EXERCISE DIRECTIONS: Give each entry back by retyping it exactly as written.

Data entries

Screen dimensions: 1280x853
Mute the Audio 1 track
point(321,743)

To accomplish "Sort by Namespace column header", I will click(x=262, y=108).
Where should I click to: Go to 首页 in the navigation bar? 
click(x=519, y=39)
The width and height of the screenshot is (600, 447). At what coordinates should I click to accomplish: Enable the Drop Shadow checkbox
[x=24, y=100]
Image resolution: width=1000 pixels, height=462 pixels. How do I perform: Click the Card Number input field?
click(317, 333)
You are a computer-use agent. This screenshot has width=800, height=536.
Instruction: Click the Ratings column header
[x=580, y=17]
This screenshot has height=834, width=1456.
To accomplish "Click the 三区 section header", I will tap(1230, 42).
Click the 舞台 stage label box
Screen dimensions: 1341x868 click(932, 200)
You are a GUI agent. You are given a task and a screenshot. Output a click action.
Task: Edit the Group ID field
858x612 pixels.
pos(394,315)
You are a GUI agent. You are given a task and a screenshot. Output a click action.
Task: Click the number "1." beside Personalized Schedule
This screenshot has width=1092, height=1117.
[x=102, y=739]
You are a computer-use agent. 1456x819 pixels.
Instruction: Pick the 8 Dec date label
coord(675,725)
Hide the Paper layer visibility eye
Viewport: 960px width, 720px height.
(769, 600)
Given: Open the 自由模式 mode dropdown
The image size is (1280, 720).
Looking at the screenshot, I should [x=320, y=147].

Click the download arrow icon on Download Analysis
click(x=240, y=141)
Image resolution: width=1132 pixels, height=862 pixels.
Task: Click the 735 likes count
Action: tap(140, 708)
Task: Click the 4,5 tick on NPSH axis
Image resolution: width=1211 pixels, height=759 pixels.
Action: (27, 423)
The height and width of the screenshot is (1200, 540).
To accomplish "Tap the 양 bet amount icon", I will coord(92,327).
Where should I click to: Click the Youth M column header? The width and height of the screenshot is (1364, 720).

WRITTEN ANSWER:
Screen dimensions: 1280x853
Mute the Audio 1 track
point(321,743)

To accomplish "Sort by Namespace column header", I will click(x=262, y=108).
Where should I click to: Go to 首页 in the navigation bar? 
click(x=519, y=39)
The width and height of the screenshot is (600, 447). At what coordinates should I click to accomplish: Enable the Drop Shadow checkbox
[x=24, y=100]
Image resolution: width=1000 pixels, height=462 pixels. How do I perform: Click the Card Number input field?
click(317, 333)
You are a computer-use agent. This screenshot has width=800, height=536.
Instruction: Click the Ratings column header
[x=580, y=17]
This screenshot has height=834, width=1456.
To accomplish "Click the 三区 section header", I will tap(1230, 42).
Click the 舞台 stage label box
Screen dimensions: 1341x868 click(932, 200)
You are a GUI agent. You are given a task and a screenshot. Output a click action.
Task: Edit the Group ID field
858x612 pixels.
pos(394,315)
You are a GUI agent. You are given a task and a screenshot. Output a click action.
Task: Click the number "1." beside Personalized Schedule
This screenshot has width=1092, height=1117.
[x=102, y=739]
You are a computer-use agent. 1456x819 pixels.
Instruction: Pick the 8 Dec date label
coord(675,725)
Hide the Paper layer visibility eye
Viewport: 960px width, 720px height.
(769, 600)
Given: Open the 自由模式 mode dropdown
The image size is (1280, 720).
Looking at the screenshot, I should [x=320, y=147].

Click the download arrow icon on Download Analysis
click(x=240, y=141)
Image resolution: width=1132 pixels, height=862 pixels.
Task: Click the 735 likes count
Action: tap(140, 708)
Task: Click the 4,5 tick on NPSH axis
Image resolution: width=1211 pixels, height=759 pixels.
Action: (27, 423)
The height and width of the screenshot is (1200, 540).
To accomplish "Tap the 양 bet amount icon", I will coord(92,327).
Where should I click to: Click the Youth M column header? The width and height of the screenshot is (1364, 720).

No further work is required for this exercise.